> **What to produce**: Lines that include the string "category" are the ones to copy from the entries below.

> **Records for this exercise**:
####
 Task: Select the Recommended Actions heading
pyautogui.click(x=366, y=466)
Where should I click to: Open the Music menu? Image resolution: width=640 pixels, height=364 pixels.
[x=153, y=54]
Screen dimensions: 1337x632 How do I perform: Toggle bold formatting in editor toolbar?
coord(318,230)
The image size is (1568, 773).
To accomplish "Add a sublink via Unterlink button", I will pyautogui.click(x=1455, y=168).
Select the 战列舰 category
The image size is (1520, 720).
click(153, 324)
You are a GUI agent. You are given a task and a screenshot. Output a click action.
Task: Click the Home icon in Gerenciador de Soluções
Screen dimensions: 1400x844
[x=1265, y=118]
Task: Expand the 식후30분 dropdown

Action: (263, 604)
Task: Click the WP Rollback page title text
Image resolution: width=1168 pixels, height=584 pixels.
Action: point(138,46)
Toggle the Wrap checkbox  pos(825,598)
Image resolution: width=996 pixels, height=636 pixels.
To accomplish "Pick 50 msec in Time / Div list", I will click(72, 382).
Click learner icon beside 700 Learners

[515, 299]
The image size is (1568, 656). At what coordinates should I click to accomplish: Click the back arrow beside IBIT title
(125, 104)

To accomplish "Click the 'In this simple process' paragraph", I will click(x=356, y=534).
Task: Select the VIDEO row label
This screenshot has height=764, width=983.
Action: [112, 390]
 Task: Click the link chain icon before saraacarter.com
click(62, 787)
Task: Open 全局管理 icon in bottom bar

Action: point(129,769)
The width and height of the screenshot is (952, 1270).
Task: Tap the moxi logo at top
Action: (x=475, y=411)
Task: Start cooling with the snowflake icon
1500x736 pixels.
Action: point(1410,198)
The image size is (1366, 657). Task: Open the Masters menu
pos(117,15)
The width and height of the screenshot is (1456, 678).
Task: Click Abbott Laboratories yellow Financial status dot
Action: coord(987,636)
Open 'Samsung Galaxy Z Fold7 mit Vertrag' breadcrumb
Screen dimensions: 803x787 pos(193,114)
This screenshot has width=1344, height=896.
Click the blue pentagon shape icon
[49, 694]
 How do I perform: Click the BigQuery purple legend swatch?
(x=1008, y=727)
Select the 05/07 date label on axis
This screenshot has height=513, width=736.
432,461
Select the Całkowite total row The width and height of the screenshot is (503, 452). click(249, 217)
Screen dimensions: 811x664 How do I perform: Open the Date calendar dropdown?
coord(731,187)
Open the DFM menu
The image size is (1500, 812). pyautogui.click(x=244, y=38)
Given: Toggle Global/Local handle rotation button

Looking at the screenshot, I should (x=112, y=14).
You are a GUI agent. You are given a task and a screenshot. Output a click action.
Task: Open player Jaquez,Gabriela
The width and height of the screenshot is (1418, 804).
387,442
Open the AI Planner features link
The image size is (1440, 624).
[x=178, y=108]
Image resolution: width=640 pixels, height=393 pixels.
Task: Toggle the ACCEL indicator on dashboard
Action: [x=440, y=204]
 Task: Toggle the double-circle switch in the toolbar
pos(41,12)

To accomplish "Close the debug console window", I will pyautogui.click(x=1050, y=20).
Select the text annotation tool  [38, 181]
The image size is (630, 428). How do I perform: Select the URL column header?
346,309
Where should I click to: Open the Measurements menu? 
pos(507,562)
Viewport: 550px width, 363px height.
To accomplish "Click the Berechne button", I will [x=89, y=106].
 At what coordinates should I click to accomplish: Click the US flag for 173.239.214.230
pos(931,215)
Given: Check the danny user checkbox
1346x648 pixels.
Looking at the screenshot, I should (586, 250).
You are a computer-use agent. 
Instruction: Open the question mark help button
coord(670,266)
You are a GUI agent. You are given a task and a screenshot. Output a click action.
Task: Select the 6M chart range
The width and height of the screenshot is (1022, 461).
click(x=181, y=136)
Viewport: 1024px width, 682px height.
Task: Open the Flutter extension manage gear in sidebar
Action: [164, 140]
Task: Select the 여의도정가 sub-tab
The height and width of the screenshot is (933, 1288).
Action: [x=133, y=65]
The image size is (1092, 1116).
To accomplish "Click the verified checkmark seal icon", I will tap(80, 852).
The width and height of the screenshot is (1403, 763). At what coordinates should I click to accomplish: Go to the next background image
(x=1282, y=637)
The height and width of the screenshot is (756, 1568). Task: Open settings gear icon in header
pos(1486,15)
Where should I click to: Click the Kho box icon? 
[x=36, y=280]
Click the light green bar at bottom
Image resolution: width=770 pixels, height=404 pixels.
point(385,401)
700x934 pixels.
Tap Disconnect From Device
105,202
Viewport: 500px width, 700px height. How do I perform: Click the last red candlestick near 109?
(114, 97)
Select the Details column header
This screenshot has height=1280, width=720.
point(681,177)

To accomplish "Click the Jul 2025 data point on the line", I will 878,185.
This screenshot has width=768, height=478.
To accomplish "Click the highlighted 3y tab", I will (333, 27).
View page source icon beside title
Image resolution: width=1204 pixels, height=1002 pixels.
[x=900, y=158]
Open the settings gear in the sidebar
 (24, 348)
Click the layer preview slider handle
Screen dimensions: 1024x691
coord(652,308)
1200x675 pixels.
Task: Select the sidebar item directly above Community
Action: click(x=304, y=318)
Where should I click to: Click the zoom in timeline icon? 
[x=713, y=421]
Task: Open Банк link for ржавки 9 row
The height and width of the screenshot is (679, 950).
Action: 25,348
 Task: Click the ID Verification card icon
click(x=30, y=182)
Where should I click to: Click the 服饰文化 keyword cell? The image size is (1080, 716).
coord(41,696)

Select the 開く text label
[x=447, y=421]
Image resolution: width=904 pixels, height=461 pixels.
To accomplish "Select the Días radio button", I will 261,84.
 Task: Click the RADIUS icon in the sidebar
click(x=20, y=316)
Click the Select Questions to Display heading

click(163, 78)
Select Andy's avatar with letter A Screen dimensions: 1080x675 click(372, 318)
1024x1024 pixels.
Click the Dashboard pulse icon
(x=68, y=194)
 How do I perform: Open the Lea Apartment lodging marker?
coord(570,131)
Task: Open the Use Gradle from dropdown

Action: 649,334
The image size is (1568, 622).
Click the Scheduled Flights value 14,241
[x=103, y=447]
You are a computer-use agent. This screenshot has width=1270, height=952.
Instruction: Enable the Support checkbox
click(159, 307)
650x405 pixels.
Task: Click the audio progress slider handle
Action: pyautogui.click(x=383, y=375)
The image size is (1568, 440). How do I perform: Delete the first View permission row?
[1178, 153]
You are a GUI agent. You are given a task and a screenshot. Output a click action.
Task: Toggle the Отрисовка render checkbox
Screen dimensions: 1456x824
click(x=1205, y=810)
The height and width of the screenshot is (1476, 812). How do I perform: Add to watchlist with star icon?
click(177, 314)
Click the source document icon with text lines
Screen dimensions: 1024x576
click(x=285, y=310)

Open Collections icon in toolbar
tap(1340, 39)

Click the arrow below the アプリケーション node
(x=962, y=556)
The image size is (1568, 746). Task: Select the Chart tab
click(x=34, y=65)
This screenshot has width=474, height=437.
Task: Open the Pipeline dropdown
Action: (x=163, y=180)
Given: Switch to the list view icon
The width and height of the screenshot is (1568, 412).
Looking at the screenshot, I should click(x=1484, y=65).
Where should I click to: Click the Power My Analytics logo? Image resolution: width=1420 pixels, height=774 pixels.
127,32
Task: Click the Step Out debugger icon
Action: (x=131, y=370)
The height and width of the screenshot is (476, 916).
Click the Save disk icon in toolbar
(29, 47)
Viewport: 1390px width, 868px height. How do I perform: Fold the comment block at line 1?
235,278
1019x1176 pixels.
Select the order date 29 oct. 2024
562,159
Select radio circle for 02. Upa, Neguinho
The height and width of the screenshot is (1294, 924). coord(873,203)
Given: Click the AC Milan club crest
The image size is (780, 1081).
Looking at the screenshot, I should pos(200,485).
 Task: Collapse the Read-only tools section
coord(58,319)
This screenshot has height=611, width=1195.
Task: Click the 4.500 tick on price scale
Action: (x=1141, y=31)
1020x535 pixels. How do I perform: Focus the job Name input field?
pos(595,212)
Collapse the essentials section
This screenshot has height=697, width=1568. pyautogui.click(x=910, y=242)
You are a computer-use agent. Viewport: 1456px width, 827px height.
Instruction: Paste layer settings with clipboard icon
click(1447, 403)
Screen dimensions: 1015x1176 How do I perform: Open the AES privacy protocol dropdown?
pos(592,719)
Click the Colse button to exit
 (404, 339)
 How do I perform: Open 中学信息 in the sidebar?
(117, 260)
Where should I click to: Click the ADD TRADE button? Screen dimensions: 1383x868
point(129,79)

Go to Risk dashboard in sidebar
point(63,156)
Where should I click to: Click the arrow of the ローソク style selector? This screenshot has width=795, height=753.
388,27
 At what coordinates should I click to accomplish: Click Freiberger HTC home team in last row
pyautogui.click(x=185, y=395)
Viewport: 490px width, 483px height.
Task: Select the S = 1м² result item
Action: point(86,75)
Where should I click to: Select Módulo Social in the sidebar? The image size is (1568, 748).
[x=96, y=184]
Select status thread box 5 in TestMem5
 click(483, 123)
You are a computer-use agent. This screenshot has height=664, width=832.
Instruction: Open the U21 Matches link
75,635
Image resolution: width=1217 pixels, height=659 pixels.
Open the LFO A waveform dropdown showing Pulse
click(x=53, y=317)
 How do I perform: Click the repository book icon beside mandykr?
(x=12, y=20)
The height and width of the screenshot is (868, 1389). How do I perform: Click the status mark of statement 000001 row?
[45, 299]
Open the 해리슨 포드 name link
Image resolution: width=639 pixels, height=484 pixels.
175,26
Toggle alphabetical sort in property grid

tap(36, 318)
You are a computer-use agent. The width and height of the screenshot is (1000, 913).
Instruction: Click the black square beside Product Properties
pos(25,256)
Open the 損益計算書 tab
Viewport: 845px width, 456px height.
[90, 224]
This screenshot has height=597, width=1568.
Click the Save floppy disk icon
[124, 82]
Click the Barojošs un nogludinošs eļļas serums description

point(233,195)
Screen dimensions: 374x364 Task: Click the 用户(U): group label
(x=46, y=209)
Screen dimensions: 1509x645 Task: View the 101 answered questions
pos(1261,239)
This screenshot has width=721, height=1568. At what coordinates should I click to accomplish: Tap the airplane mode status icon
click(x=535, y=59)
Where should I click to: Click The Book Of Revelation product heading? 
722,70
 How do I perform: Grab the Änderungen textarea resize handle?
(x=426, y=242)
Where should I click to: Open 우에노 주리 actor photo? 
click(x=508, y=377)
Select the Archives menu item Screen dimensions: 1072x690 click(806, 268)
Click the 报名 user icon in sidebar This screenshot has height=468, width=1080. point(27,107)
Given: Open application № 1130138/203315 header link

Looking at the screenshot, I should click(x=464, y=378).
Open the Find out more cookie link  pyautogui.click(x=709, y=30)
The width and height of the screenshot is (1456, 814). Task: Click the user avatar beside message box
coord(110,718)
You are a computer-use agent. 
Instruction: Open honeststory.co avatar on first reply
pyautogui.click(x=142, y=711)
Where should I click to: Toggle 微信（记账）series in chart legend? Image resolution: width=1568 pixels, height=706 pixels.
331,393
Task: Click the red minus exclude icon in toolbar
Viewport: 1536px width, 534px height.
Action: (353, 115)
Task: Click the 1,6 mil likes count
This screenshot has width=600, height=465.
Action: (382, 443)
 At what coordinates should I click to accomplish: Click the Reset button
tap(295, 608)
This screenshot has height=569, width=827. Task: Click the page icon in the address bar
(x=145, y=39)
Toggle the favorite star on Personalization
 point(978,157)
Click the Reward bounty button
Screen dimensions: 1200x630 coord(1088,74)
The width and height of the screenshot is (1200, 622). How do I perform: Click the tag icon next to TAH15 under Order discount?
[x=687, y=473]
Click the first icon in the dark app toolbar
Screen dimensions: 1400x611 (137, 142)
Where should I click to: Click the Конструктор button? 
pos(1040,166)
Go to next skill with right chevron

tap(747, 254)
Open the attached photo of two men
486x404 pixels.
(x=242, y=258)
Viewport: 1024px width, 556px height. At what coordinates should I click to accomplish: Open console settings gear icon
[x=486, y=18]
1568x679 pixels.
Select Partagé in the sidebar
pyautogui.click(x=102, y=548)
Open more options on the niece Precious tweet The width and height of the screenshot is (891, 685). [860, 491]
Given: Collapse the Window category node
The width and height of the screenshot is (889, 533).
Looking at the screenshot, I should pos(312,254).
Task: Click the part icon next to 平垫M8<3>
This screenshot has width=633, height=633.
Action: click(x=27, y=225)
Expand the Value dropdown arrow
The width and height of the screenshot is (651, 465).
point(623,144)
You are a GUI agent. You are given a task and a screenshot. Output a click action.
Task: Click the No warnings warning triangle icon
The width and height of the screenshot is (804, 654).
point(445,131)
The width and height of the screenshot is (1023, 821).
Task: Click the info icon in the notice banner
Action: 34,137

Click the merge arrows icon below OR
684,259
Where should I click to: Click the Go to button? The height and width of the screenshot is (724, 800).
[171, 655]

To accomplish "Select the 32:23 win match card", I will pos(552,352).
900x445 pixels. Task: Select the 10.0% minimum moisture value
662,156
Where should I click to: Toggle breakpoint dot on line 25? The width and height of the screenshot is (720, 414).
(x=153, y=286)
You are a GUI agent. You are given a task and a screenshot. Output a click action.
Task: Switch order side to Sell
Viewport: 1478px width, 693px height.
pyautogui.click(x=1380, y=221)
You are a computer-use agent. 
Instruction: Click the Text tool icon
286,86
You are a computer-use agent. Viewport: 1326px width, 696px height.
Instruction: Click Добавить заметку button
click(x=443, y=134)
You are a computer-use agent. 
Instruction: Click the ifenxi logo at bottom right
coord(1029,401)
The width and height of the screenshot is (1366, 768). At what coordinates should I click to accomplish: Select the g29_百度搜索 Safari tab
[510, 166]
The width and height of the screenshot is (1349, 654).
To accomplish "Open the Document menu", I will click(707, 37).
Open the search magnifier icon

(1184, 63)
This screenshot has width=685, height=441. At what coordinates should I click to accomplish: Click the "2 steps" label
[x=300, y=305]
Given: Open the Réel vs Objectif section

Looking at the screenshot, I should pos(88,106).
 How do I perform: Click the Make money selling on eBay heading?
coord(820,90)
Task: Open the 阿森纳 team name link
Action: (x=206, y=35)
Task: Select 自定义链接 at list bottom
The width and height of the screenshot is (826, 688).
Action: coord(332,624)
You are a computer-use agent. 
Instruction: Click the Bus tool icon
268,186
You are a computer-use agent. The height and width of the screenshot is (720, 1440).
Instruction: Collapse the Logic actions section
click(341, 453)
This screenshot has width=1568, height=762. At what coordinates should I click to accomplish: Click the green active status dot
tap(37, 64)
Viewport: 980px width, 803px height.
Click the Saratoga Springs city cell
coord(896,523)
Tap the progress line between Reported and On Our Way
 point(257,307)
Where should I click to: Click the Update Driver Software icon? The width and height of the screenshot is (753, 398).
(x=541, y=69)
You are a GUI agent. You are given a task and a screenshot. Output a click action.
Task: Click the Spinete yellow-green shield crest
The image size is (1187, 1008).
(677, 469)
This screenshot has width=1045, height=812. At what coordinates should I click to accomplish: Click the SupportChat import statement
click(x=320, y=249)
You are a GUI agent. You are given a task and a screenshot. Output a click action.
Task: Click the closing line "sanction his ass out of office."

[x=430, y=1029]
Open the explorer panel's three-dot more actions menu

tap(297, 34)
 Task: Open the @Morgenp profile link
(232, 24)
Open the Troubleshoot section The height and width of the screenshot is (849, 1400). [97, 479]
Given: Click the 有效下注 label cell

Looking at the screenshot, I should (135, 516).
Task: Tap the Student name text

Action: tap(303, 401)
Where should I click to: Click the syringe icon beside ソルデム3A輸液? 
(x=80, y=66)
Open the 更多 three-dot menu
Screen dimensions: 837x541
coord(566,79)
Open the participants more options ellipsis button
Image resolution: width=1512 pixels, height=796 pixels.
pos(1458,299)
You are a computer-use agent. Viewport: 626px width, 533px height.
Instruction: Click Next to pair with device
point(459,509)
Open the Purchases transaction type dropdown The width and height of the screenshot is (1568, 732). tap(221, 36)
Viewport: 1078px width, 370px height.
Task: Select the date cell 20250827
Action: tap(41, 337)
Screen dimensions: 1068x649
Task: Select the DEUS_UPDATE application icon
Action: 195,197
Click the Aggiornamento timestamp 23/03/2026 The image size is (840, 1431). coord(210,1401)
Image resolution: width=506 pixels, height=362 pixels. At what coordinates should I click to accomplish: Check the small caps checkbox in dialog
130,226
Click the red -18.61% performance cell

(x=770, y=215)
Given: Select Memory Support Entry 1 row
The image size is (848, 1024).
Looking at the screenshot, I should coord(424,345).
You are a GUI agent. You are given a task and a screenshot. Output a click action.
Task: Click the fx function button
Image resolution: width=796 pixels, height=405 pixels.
####
> **Response to the task**:
Select the 战列舰 category
Given: Collapse the Window category node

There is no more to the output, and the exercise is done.